Text excerpt:

When he was 16, Willoughby found his way to the Centre for Aboriginal Studies in Music (CASM) at the University of Adelaide, where he was introduced to music and met the members of his future band, who are all related. Among other teachers, he was impressed by opera singer Howard Bellaire. Leila Rankine, a founding member of CASM, helped to care for him and guide him during this time. His first professional performance was with a Salvation Army band.

==Career==
===Music===
Willoughby's musical career commenced in 1978, and in this period he developed as a distinctive Indigenous Australian musician notable for his pioneering fusion of reggae music with Aboriginal musical influences. He formed his first band, also Australia's first Indigenous rock band, No Fixed Address, in 1978, with Ricky Harrison, Leslie Lovegrove Freeman (aka Les Graham), John John Miller, and Veronica Rankine (daughter of Leila Rankine), who played saxophone. All of the members are related.

He also played with Jimmy Chi's newly-formed band Kuckles.

In 1979, No Fixed Address played its first large concert at the National Aboriginal Day event held in Taperoo, South Australia, and over the years played at numerous concerts for Aboriginal causes, including Rock Against Racism, the Artists Newsletter Association, the Campaign Against Racial Exploitation, and the National Aboriginal Country Music Festival. They toured with Cold Chisel (December 1980), Ian Dury and the Blockheads (November 1981), The Clash (February 1982),

Their 1982 single "We Have Survived", written by Willoughby when he was just 18, became an instant classic of protest music.

Supplied information:
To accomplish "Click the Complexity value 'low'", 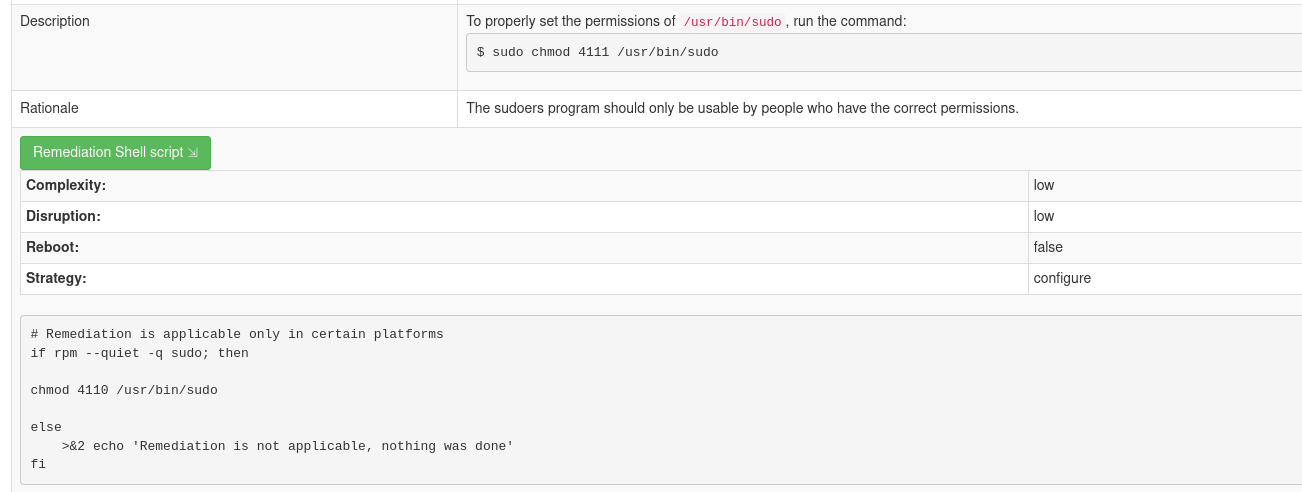I will (1044, 185).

Directions for this task: Decide whether each statement below agrees with the text about Willoughby, answering yes or no and quoting the words from the text that settle it. 1. No Fixed Address was formed in 1978. 2. Veronica Rankine played drums in No Fixed Address. 3. Willoughby's first professional performance was with a Salvation Army band. Rely only on the text about Willoughby, not on the lines.

Solution to the problem:
1. Yes: "He formed his first band, also Australia's first Indigenous rock band, No Fixed Address, in 1978"
2. No: "Veronica Rankine (daughter of Leila Rankine), who played saxophone"
3. Yes: "His first professional performance was with a Salvation Army band."